« Elizabeth: The Golden Age | Main | Lars and the Real Girl »

Reservation Road

2007, USA
Crime, Drama, Thriller

heaviesheaviesheavies


READ THE REVIEW AT The Desert Sun.
Extended version:

Good parents will do anything for their children. Does that commitment justify valuing their offspring more than another's?

Director Terry George attempts to answer that question in Reservation Road, and in the process earns a reputation for haunting melodramatics. Anyone with half a heart had an empty tissue box after watching the horrific account in his film, Hotel Rwanda.

The film opens in a charming New England town, as one devoted father enjoys his son's outdoor recital while another takes in a Red Sox game with his son. The former is part of a whole and happy family, the latter from a broken home with limited hours to share. The perfect day ends tragically when the second father, Mark Ruffalo's Dwight, becomes involved in a hit-and-run with the son of Joaquin Phoenix's Ethan.

An ex-husband who is already skating on thin ice for shared custody of his son knows that the slightest wrong move will endanger that, and manslaughter is no small move. Considering his love for his own child, he is wracked with guilt over the accident and Ethan's painful loss.

The cast is filled with actors at the top of their game. Ruffalo, Phoenix and Jennifer Connelly (as Ethan's wife) have each straddled the tricky line between indies and powerhouse dramas, and this film falls into the latter category. However, it falls and then trips over itself trying to squeeze out every last tear from the audience with unnecessary dramatics.

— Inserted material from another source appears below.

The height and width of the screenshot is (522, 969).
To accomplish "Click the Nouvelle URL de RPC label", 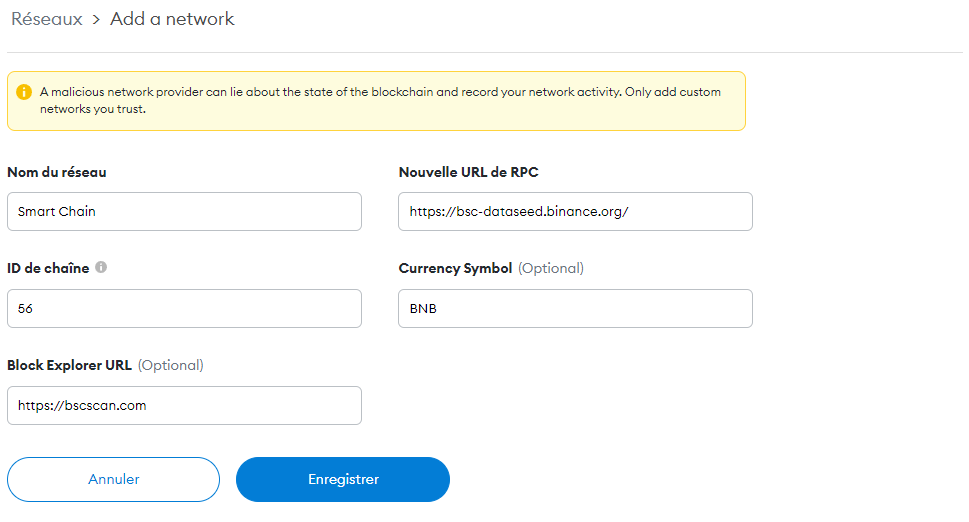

The film would have been interesting if the story (based on John Burnham Schwartz' novel) had focused on the internal struggle of losing a child and the resulting family and neighborhood crisis, but it delves into obsession with reckless abandon.

Instead of searching for comfort, Ethan Googles with fury. Looking for answers others cannot provide used to be portrayed by pouring over library books late into the night but has now materialized through an overused internet connection. The last thing filmgoers want is a chat room conversation; there are more imaginative storytelling methods than this.

The similar struggles of the two fathers provide an interesting overlap of fates, but their crisscrossed lives are excessive. What begins as a cinematic sleight-of-hand when one father is shown starting an action and the other completes it becomes a series of implausible events, especially when Dwight is assigned Ethan's case to find the killer. The idea that these men are two sides of the same coin is over the top in a small town where apparently they have never met.

What should be a small drama from a capable cast becomes a misdirected pull at sympathies. One father becomes obsessed with revenge, the other withdrawn from guilt. There is no need to create a thriller from such tragedy, and it is a shame to see George slide down that slippery slope.